Records from a data source
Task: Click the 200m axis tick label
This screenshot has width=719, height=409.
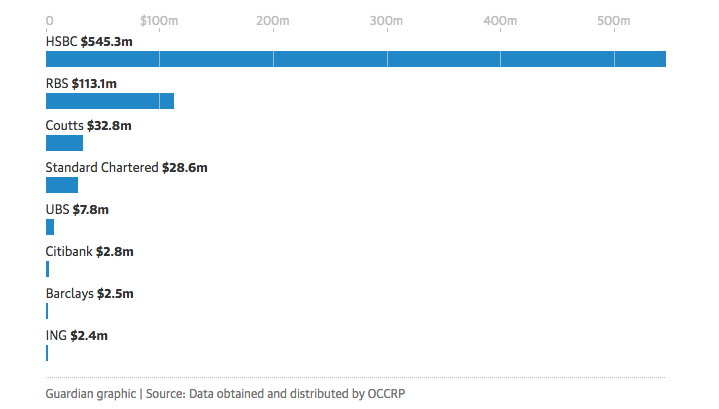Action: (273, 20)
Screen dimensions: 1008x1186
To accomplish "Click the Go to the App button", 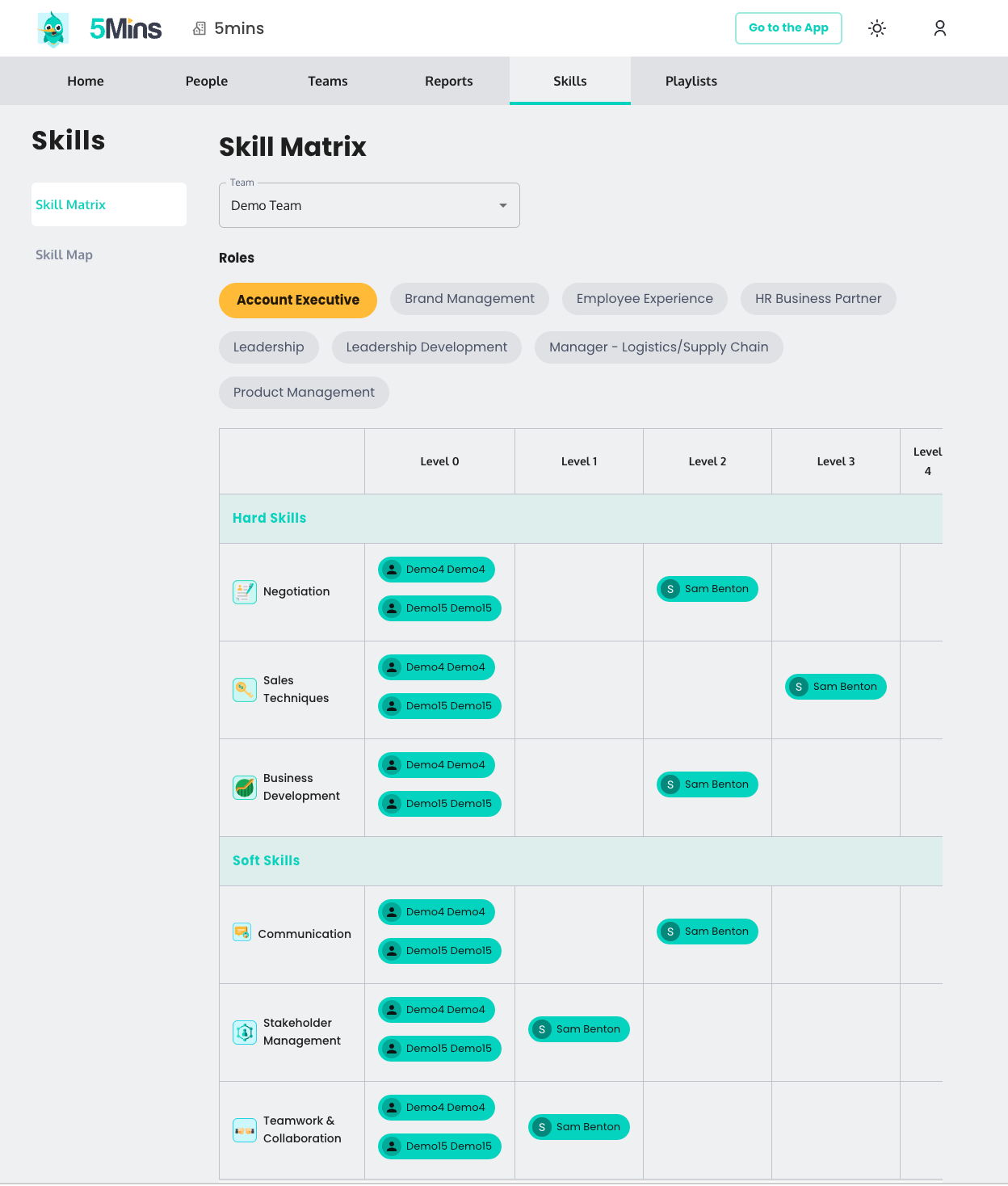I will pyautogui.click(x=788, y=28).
* * *
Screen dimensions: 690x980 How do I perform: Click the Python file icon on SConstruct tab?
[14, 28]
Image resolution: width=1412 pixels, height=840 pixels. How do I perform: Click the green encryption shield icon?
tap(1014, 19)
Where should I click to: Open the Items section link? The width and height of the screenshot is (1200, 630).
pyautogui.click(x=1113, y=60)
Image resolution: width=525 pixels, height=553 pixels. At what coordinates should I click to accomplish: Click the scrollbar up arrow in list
...
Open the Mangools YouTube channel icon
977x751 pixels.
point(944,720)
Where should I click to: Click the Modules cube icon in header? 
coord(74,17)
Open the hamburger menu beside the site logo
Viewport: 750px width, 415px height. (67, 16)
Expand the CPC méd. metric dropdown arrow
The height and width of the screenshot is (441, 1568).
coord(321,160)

Task to complete
Extract from the records above the lines from the one containing "Where should I click to: Open" to the one containing "Image resolution: width=525", both lines included, exactly as they appear and with nothing else.

Result for this task
Where should I click to: Open the Items section link? The width and height of the screenshot is (1200, 630).
pyautogui.click(x=1113, y=60)
Image resolution: width=525 pixels, height=553 pixels. At what coordinates should I click to accomplish: Click the scrollbar up arrow in list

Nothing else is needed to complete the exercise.